2023年04月18日  [ カテゴリ:マンション管理士 業務日誌 ]

こんにちは。重松マンション管理士事務所所長の重松です。

最近、大成建設の施工不良が話題になっていますが、マンションにおいても、過去に何度も大きな施工不良が取り沙汰されてきました。
建替え等を要するような施工不良はごく稀ですが、施工不良が発覚したものの、管理組合が一方的に費用負担を強いられるケースも少なくありません。

そこで今回は、実際に外壁タイルの施工不良により「不法行為責任に対する民事裁判(損害賠償請求訴訟)」を経て解決金を得た事例を基に、その対応方法や留意点をご紹介します。

なお、ご紹介する事例は「新築マンションにおける施工不良」ではあるものの「瑕疵担保責任期間を過ぎていた(10年経過後に発覚=時効)」という、管理組合にとっては不利な状況下から民事裁判に持ち込み解決金を得た事例であり、「外壁タイル」云々抜きに、同様の状況でお困りの管理組合にとってお役に立てるものがあると思っています。

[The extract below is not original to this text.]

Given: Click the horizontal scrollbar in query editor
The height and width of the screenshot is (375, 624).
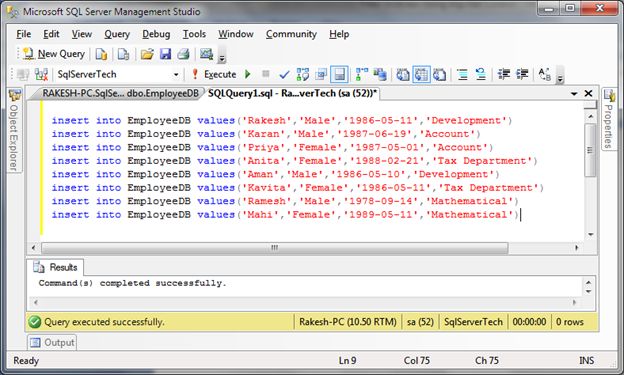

せっかく購入した新築マンションに施工不良や重大な欠陥が見つかった際、理不尽な対応をされたり泣き寝入りすることなく、少しでも良い結果に繋がるよう、その一助にしていただければと願っています。

1.本記事の概要・ポイント

本記事は、実際に重松事務所が大規模修繕工事コンサルティングを受託した、築10年超の新築マンションで起こった事例を基に、他の事例も織り交ぜながら内容を抽象化・一般化した形で構成しています。

概要・ポイント
  1. 新築マンションで発覚した施工不良である。
    1. 外壁タイルに大量の浮きや剥離等が見られた。
    2. それにより、通常の数倍の補修費用を要することになった
  2. しかし、住宅品確法による「10年間の瑕疵担保責任」適用外だった。(民法上の「債務不履行」も時効)
    1. 施工不良が発覚したのは、10年経過後、第一回大規模修繕工事での調査時
    2. 売主に補修費用の負担を求めたが、経年劣化であり10年も超えていることから応じてもらえず
  3. 不法行為責任を追及する民事裁判(損害賠償請求訴訟)を起こし、補修工事のための解決金を勝ち取った
    1. タイルの大量の浮き・剥離は「瑕疵」と認められ、和解という形で決着。
    2. 「解決金」という形で数千万円の補修費用を得た

本記事を参考にしていただく際の大きなポイントは上記「1」と「2」、すなわち「新築マンションにおいて施工不良が発覚したが、瑕疵担保責任期間の10年を経過していたこと」、です。
なぜなら、通常、余程明らかな不具合、事故等がない限り、建物の劣化診断等を行う第一回目の大規模修繕工事時に発覚することが多いからです。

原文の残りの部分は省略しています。